The logic of convex sets

This is an interesting question. (Even if there is no finite list of "axioms".)

For example the following is true: Suppose you have a (d+1)-dimensional polytope P. Associate a convex set in $R^d$ to every facet of P, and suppose that every non empty intersection among the facets implies a non empty intersection for the corresponding sets. Then there are some set of facets of the polytope with empty intersection so that the corresponding convex sets have non empty intersection. This is a large collection of statements of the kind you asked that already includes Helly's theorem.

Note that the nerve theorem gives you a lot of information on intersection patterns that cannot be realized. (Including the statement made above.)

A stronger statement for the case described above goes as follows: Suppose that 0 is in the interior of P. Then you can find two faces of F and G of P so that 0 is in their convex hull and the intersection of all sets corresponding to facets containing F and all sets corresponding to facets containing G is nonempty.

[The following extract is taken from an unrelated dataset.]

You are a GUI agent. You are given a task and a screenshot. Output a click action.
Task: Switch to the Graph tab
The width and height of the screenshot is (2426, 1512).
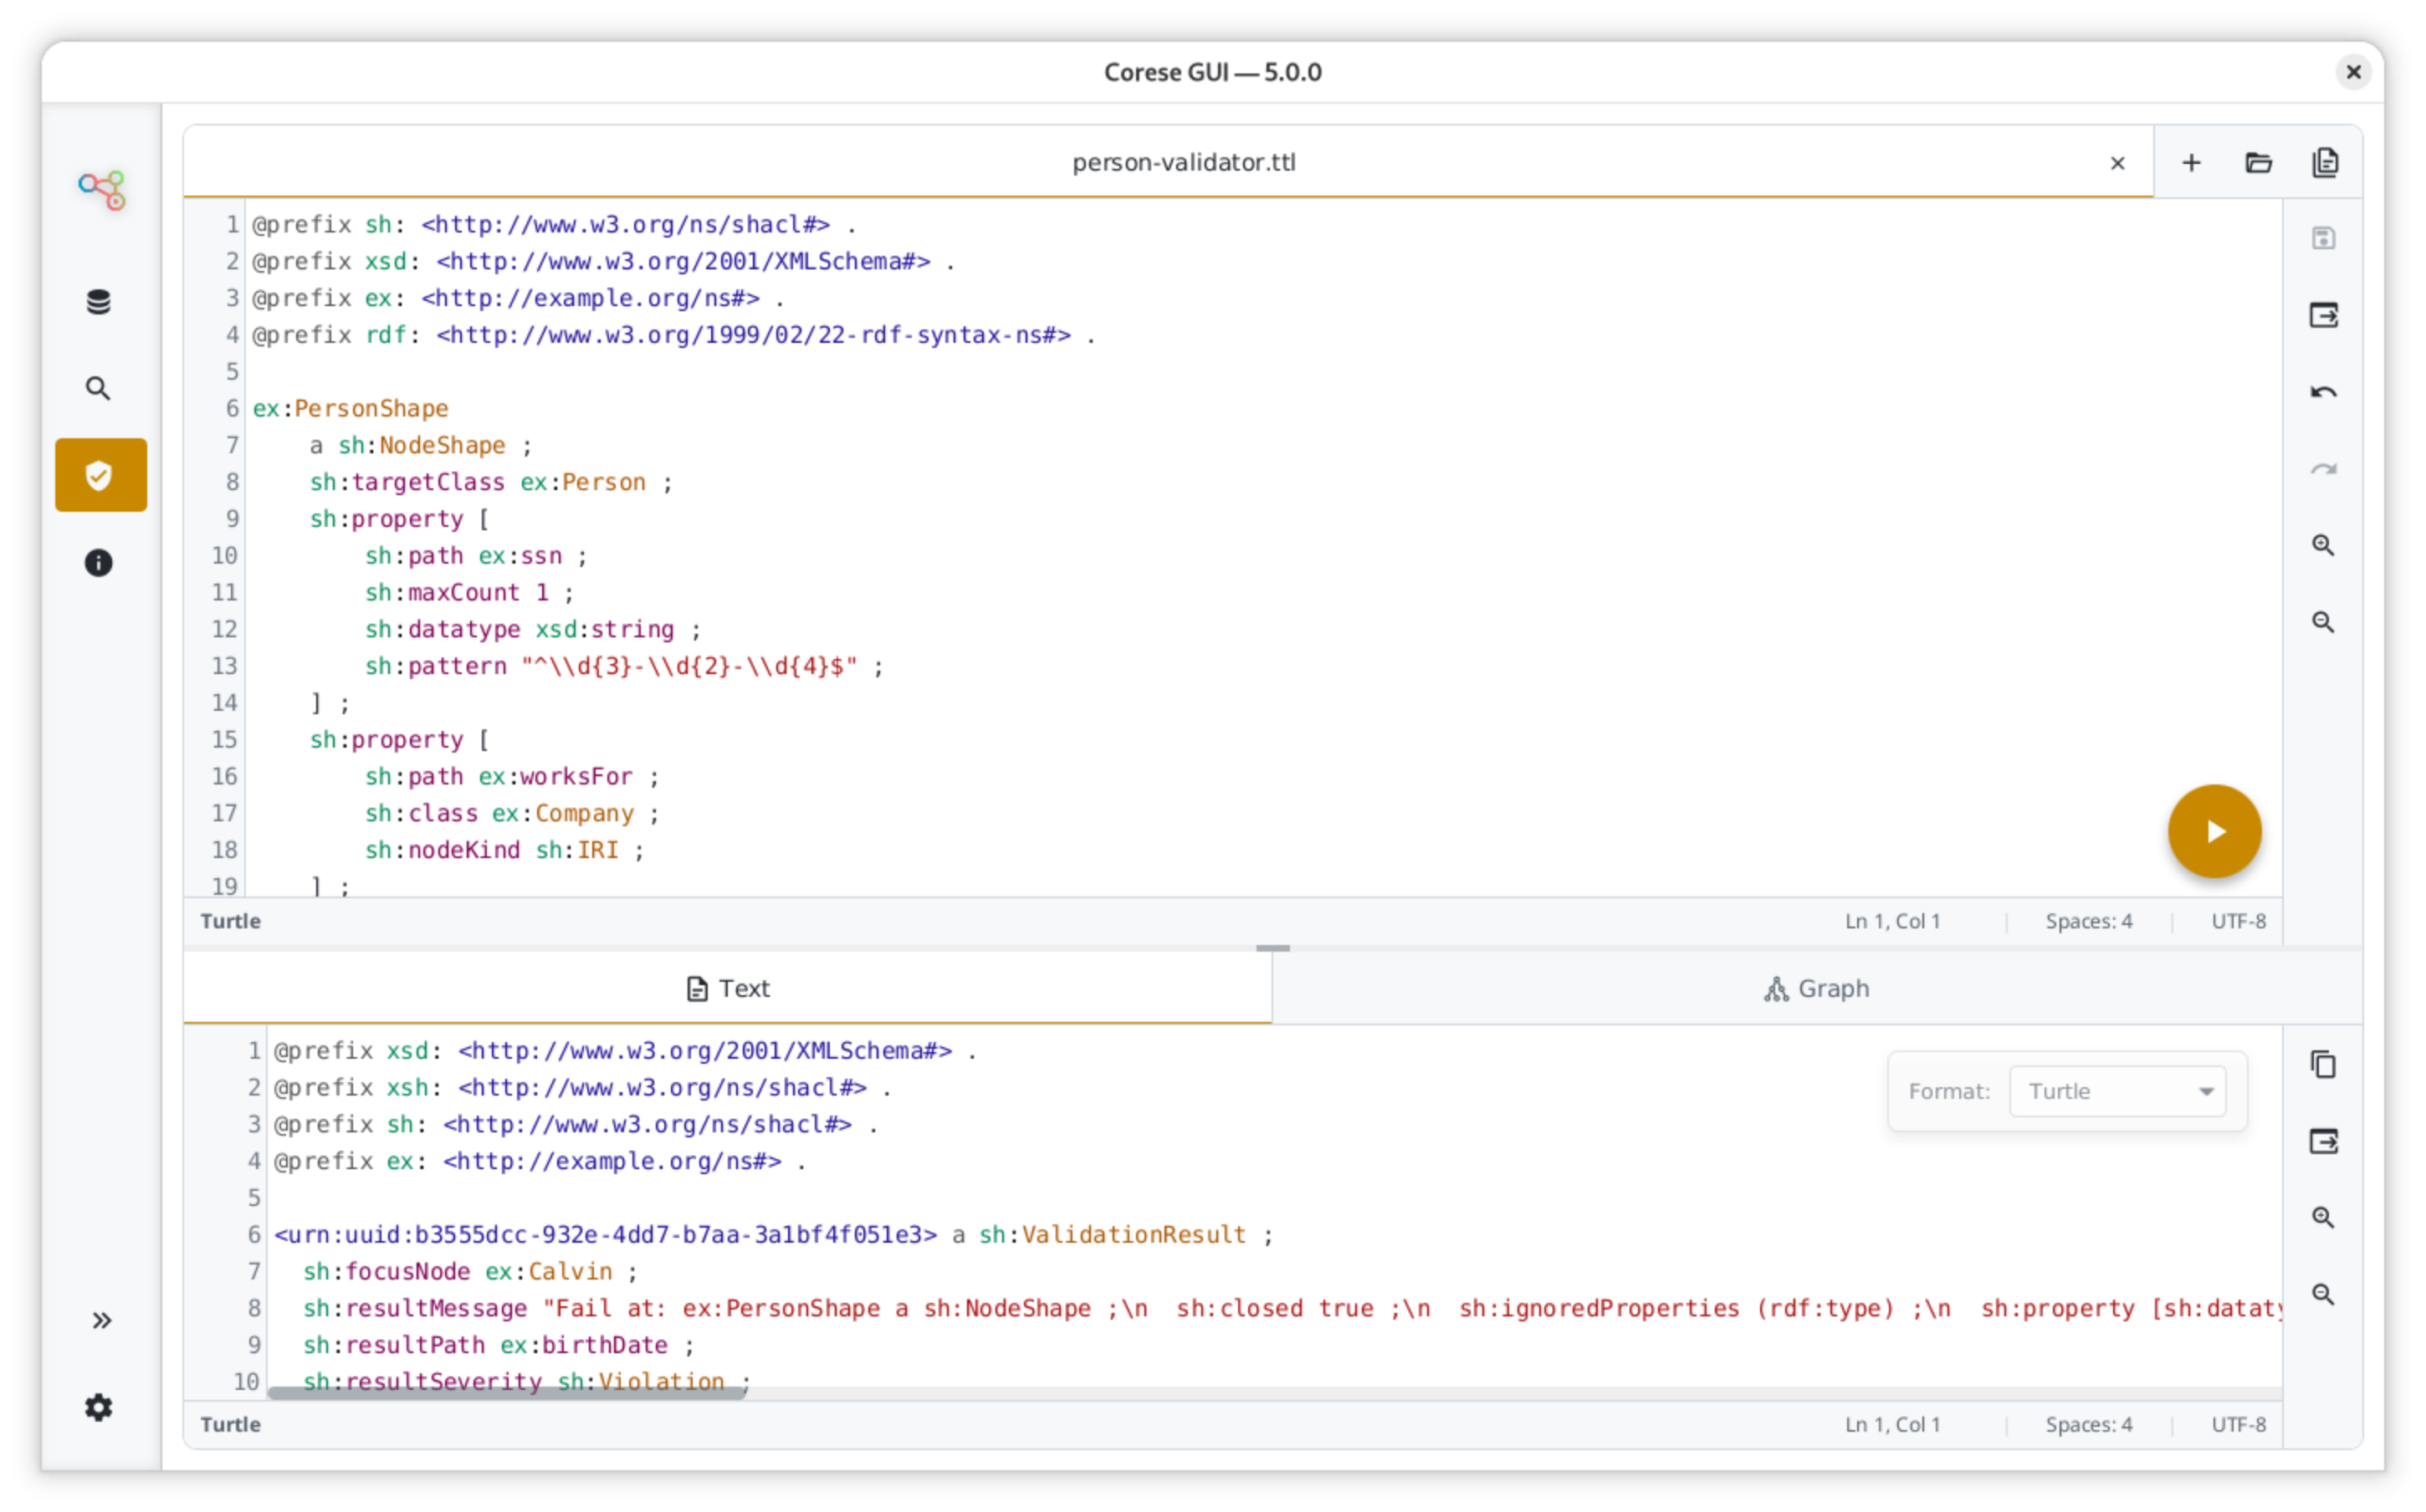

This can be derived from the Borsuk-Ulam theorem.

Another well known result of the kind you ask about is the colorful Helly theorem (proved by Lovasz and a dual Caratheodory version was proved independently by Barany). It sais that if you have d+1 collections of convex sets in R^d, and if for every choice of one set from each collection there is a point common to all chosen sets then there is a collection all whose members have a point in common.

For n=1 there is a theorem by Lekkerkerker and Boland characterizing interval graphs. The characterization is based on two requirements: (1) there are no induced cycles of length >3. (This leaves us with chordal graphs.) (2) for every 3 vertices, one of the vertices is a neighbor of a vertex in every path between the other two. This gives an infinite set of "axioms" in the sense asked in the question. I suppose there is no finite list.

So overall there are many interesting theorems of the kind you described, and this is a rich area. But a complete description for dimension > 1 does not look realistic.

A more general question is to study the situation where you allow both operation: (1) taking the intersection (2) taking convex hull. This makes the problem even much more complicated and not much is known. An example of a recent result in this more general setting is the following theorem by Novick: Given 7.2k pairwise disjoint convex sets in the plane there is a set in the family that is disjoint to the convex hull of k other sets in the family.

I have a kind of heuristical reason why the case $n=2$ is hard, i. e. for $n=2$ there is no finite set of deduction rules from which we can derive every Horn clause about convex sets (without using any other properties of convex sets). This is not a proof, but it is convincing enough for me to stop considering the $n\geq 2$ case. As for $n=1$, I have no idea.

So here is the argument. For any graph $G$ with (finite) vertex set $V$ and edge set $E$, we can fix a total order on the set $V$, and consider the following Horn clause:

The planarity clause of the graph $G$: LET $P_{u,v}$ be a convex set for any two vertices $u$ and $v$ of $G$ satisfying $u < v$. IF $P_{u,v}\cap P_{t,r}\neq\emptyset$ whenever the sets $\left\lbrace u,v\right\rbrace$ and $\left\lbrace t,r\right\rbrace$ have a common element, THEN we have $P_{u,v}\cap P_{t,r}\neq\emptyset$ for at least one quadruple $\left(u,v,t,r\right)$ of vertices of $G$ such that the sets $\left\lbrace u,v\right\rbrace$ and $\left\lbrace t,r\right\rbrace$ have no common element.

We can easily find that the planarity clause of the graph $G$ is always satisfied if and only if the graph $G$ is not planar. (What we actually are using here is Fáry's theorem.) Now, Kuratowski's theorem shows us that we have non-planar graphs of arbitrarily large size that can only be proven planar by looking at ALL of their vertices together. For example, take $K_5$, and "blow it up" by replacing every edge by a sequence $\cdot - \cdot - \cdot - \cdot - ... - \cdot$ of little edges. Remove any of the edges and you get a planar graph, so if there was a finite family of rules from which all tautologies would follow, at least one of these rules would be talking about a big number of convex sets (namely, at least as many as you have edges in your blown up $K_5$). Contradiction.

As I said, I don't know whether this is really a sound argument, and even if it is, the case $n=1$ still remains open.